Today, a third of world trade again passes through Djibouti's straits and a similar mix of characters roam the streets and docks. A South African diplomat pointed to Djibouti on a map and told us, "This is the future."
4 Mars offers a bright window into its past, when an African country was building itself from scratch. Their name—Quatre Mars in French—translates as the 4th of March (1977), the founding date of The People's Rally for Progress, the political party in charge of Djibouti since independence. 4 Mars was the party's band.
Master reels at the RTD Archive.Photo courtesy of Ostinato Records.
Young countries need unity. Djibouti's leaders saw music, and 4 Mars especially, as the ideal soundtrack to an independent era. Almost all music was brought under the state's wing. But this is not propaganda music. In the context of a new country, think about what "propaganda" means. You have a divided society. You need to build a national identity and instill values. Look at the track titles: Power. Compassion. Motherland. Gratitude. Hello, Peace! These are not just songs, but the nurturing of a country performed by world-class musicians.
An off-limits archive aside, 4 Mars is unknown outside the region because of its 40-member Olympic-style entourage, staffed by actors, singers, dancers, musicians, and percussionists. Only wealthy leaders like Libya's Muammar Gaddafi brought them on tour.
At home, the once-lavish national theater, dilapidated and out of commission for years, was the center stage of 4 Mars' legendary live shows. A new 800-seat theater built by China and training in analog music technology at Chinese universities for the young archivists at RTD offer opportunities for a revival.
Mohamed Abdi Alto (L), 4 Mars' chief sax player, and bandmates in Djibouti, 1990s.Photo courtesy of Ostinato Records.
Ostinato Records operates on the guiding principle that no physical historic recordings should leave a country and agreements with archives should be a win-win trade, not aid. Part of the deal for archival access and licensing rights included a finely refurbished Technics reel-to-reel player from the '70s with upgraded software to replace a worn-out model for RTD to continue their digital preservation of the entire archive in high-quality.
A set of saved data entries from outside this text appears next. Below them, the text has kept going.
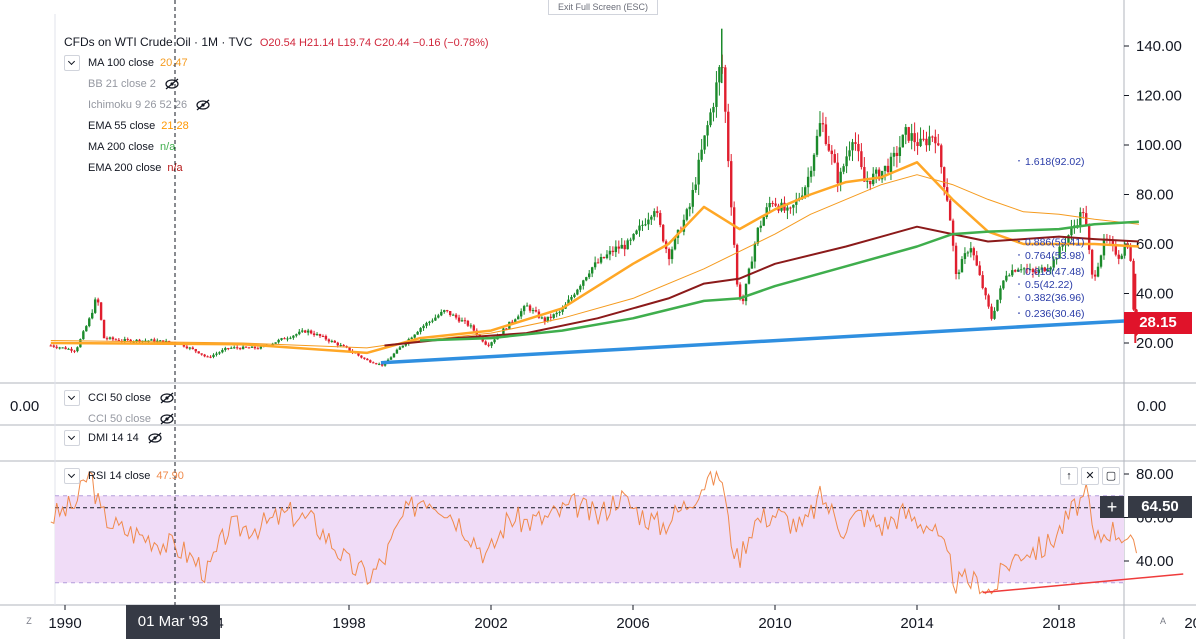 This screenshot has height=639, width=1196. What do you see at coordinates (175, 168) in the screenshot?
I see `indicator-value: n/a` at bounding box center [175, 168].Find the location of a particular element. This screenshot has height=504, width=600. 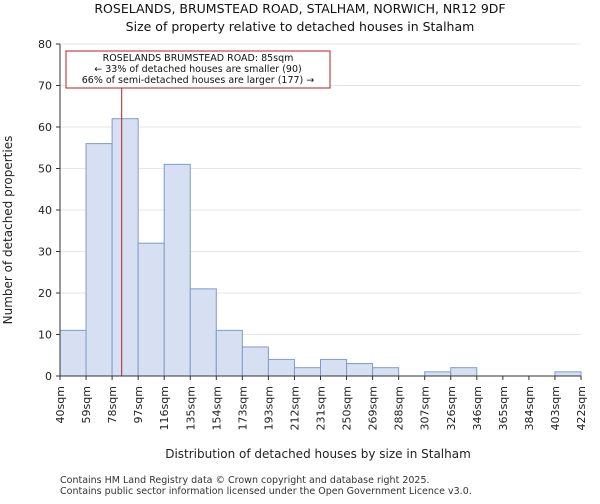

x-tick-label: 116sqm is located at coordinates (164, 408).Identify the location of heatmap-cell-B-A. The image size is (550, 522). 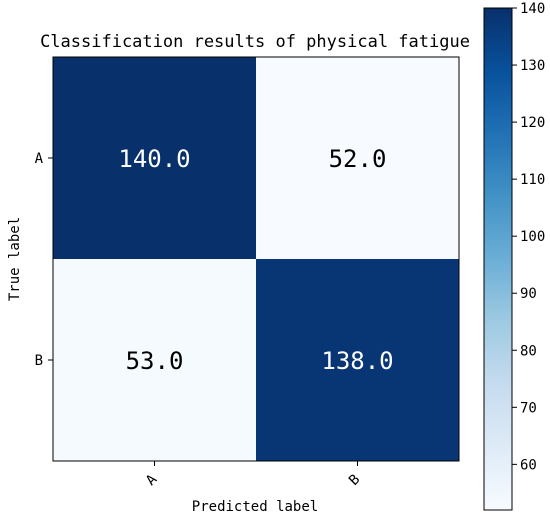
(154, 360).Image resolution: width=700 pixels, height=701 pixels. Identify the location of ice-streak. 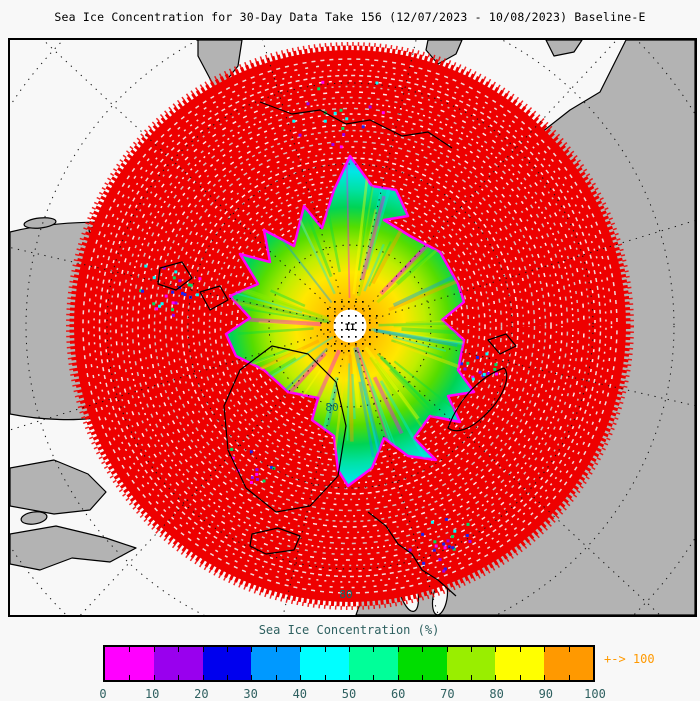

Compiled from master tapes and reels, all recordings were done in RTD's studios and during live performances at the national theater between 1977 and 1994. Authorized by both RTD and The Palace of the People, which founded and oversees 4 Mars, this seminal anthology of a Goliath of a Somali group is a perspective-shifting journey through ancient trade routes and the currents of history that gave this small but grand Red Sea hub a signature music style that in every sense reveals a truer story of our world. Listen to Djibouti's past so you can keep an eye on its promising future.